AIM OF THE EXERCISE:
Starting with the line that contains "Instruction: Click the", return every line through the end of the listing below exactly as written. Omit the pictures.

RECORDS FOR THE TASK:
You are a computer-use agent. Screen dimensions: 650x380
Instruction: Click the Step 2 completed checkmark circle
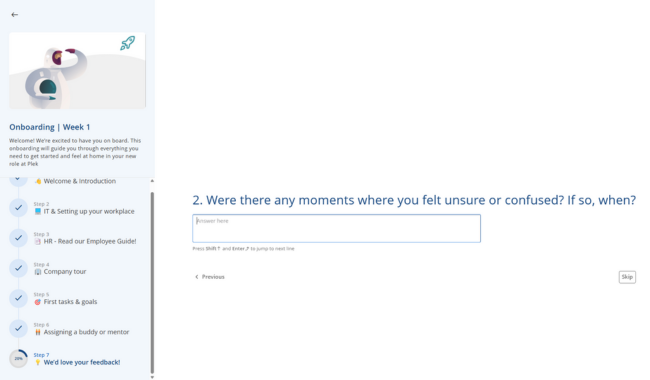[18, 208]
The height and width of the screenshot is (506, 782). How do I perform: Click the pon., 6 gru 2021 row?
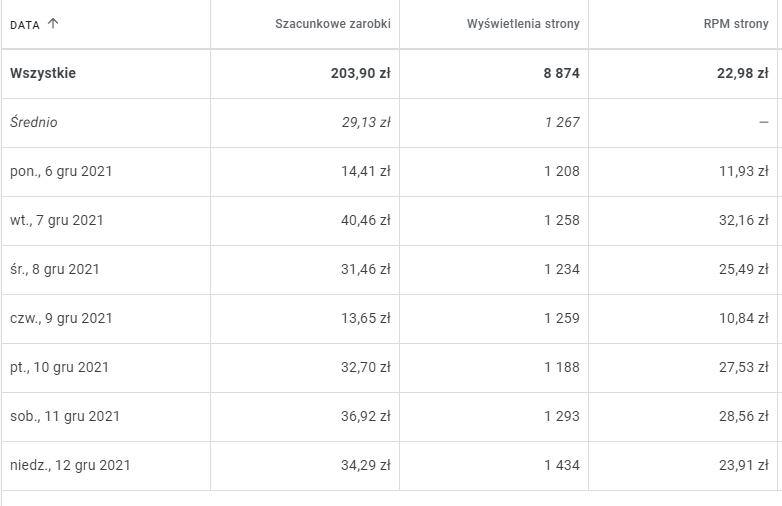point(61,171)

SOLUTION TO THE EXERCISE:
Instruction: Click the Step 2 completed checkmark circle
[18, 208]
The height and width of the screenshot is (506, 782). How do I perform: Click the pon., 6 gru 2021 row?
point(61,171)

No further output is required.